YOUR TASK:
Repeat every record exactly, omitting the pictures.

Stored items from a collection
+-------+
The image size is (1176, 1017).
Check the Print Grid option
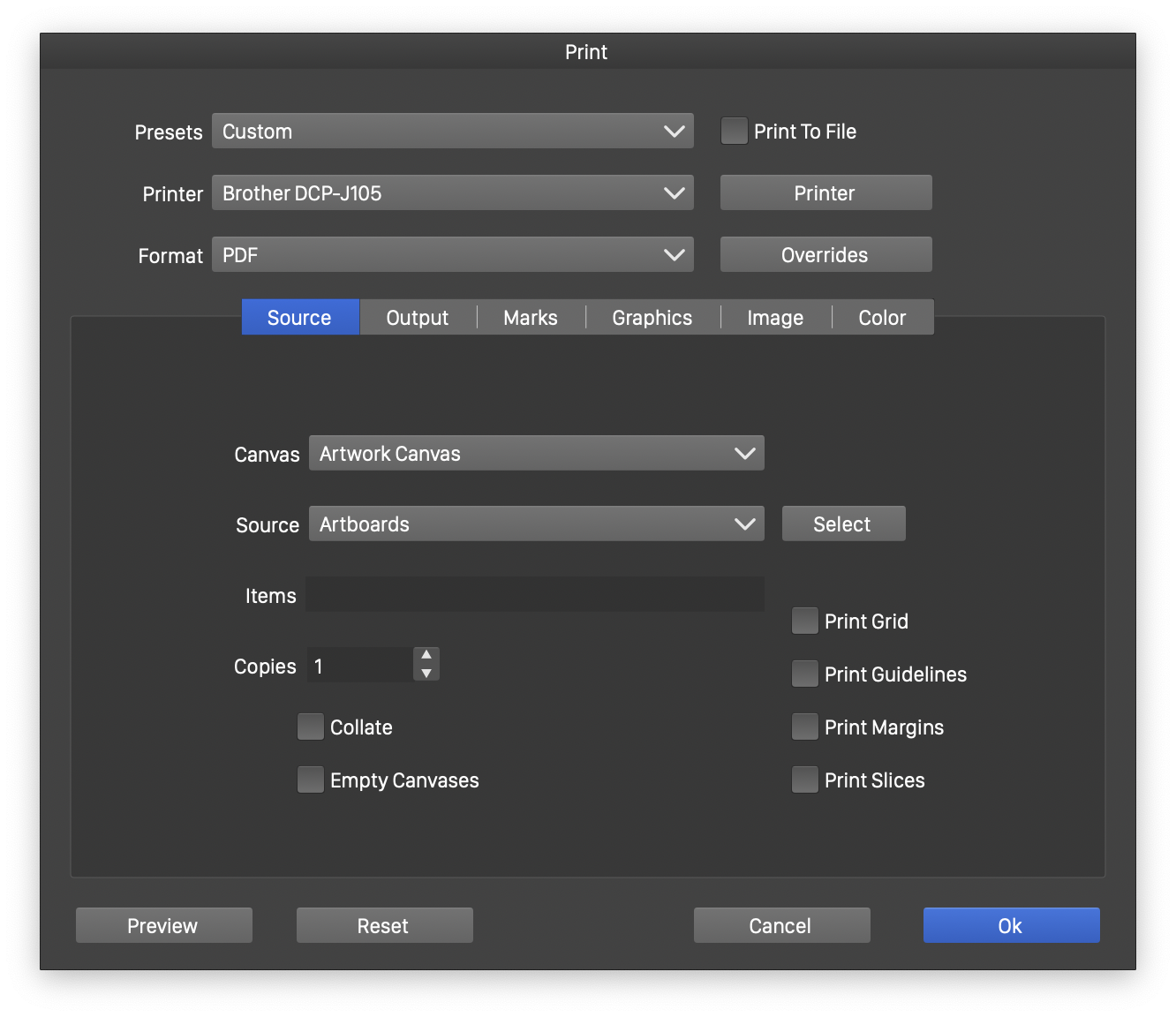tap(805, 622)
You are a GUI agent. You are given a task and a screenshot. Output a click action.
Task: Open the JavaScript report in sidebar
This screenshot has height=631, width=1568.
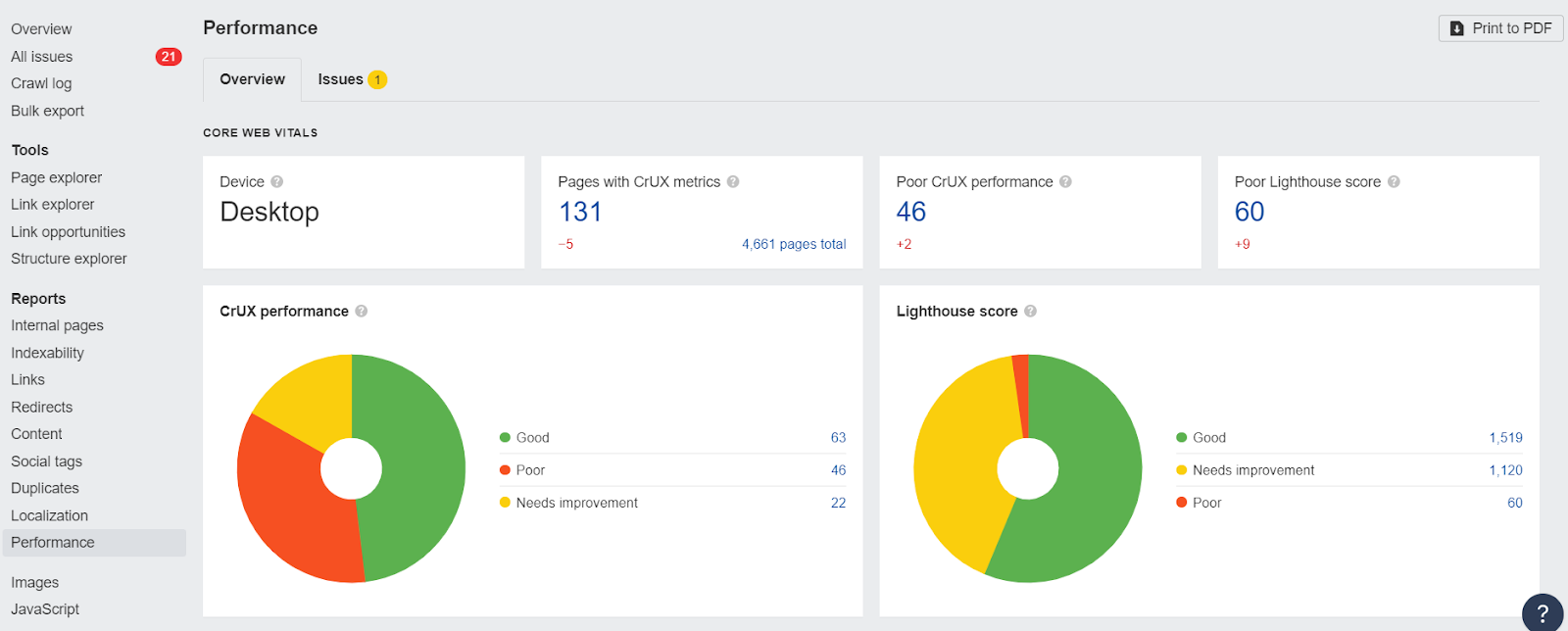pos(45,609)
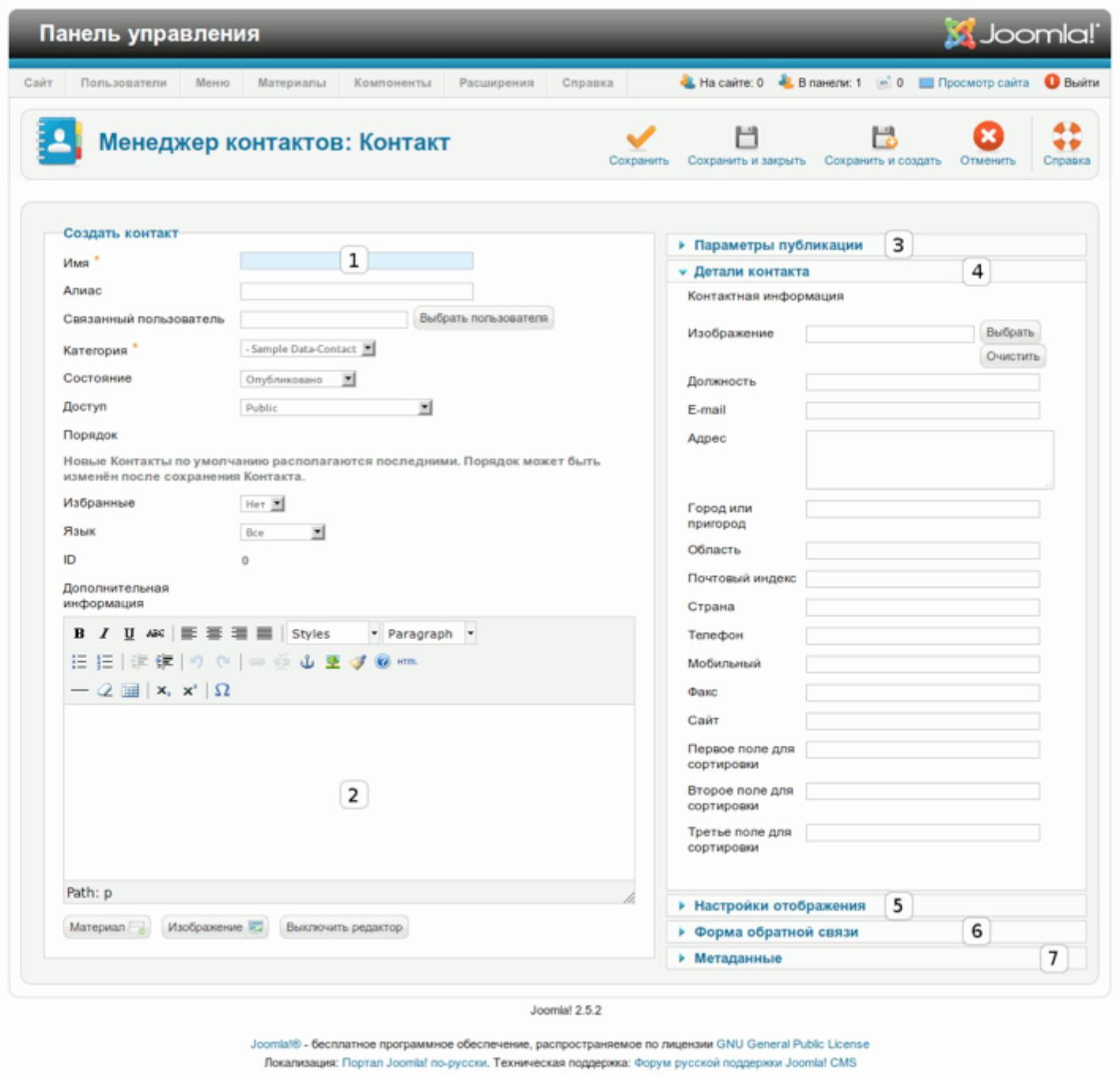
+-------+
TASK RESULT:
The image size is (1176, 1017).
Check the Print Grid option
tap(805, 622)
You are a GUI agent. You are given a task and a screenshot. Output a click action.
Task: Open the JavaScript report in sidebar
This screenshot has height=631, width=1568.
pos(45,609)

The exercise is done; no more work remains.